As can be seen from the figure, the U-Net CNN comprises four contraction layers, i.e., layers 510 to 540, and three expansion layers, i.e., blocks 550 to 570. Each contraction layer comprises two consecutive 3×3 convolutional operations, i.e., blocks 511-512, 521-522, 531-532, and 541-542 followed by a down-sampling operation such as a max-pooling, i.e., blocks 513, 523, 533, and 543. Similarly, each expansion layer comprises two consecutive 3×3 deconvolutional operations, i.e., 551-552, 561-562, and 571-572, followed by an up-sampling operation such as a transpose, i.e., 553, 563 and 573. The transpose operation in the last expansion layer may be substituted with or followed by a spatial drop-out layer. Compared to the standard drop-out layer, the spatial drop-out improves the performance of the iTDNN since it preserves the within-feature spatial correlation by keeping a random number of features and dropping the other features entirely. The U-Net CNN further comprises an input layer and an output layer which are however omitted in FIG. 5 for simplicity reasons.


The input image set is first processed by the input layer which contracts the image set of 128×64×5×4 to 128×64×24. The resulting image set 501 is then gradually contracted from 128×64×24 size to an image set of 8×8×384 size and then gradually expanded to an image set 502 of 64×64×48 size.

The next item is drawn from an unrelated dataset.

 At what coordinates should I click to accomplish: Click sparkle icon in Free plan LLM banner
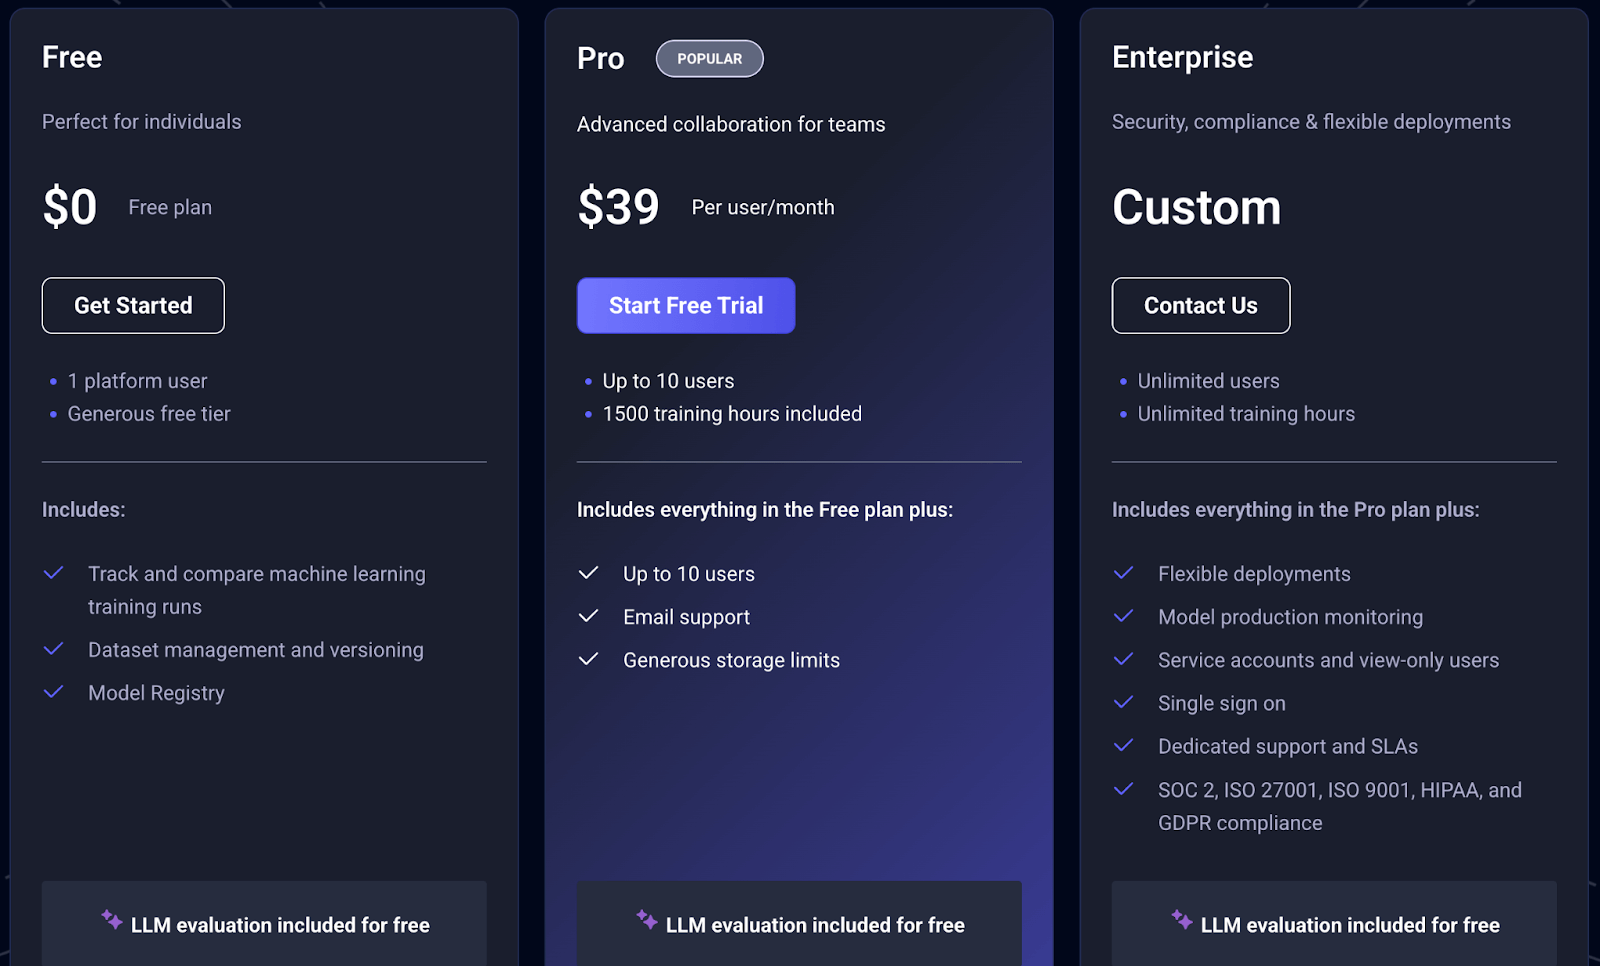coord(112,920)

In the output layer the image set is expanded to the same resolution as the input image set 501, i.e., 128×64×24. The resulting image set 502 comprises one or more features characterizing the moveable skeleton joints in space and time.


By combining multiple convolutional and pooling layers, the U-Net CNN can extract more detailed information. The U-NET CNN network will learn what features are important for classification and extract these to create a compact representation of the ISAR image, i.e., characterizing the full body appearance in space and time.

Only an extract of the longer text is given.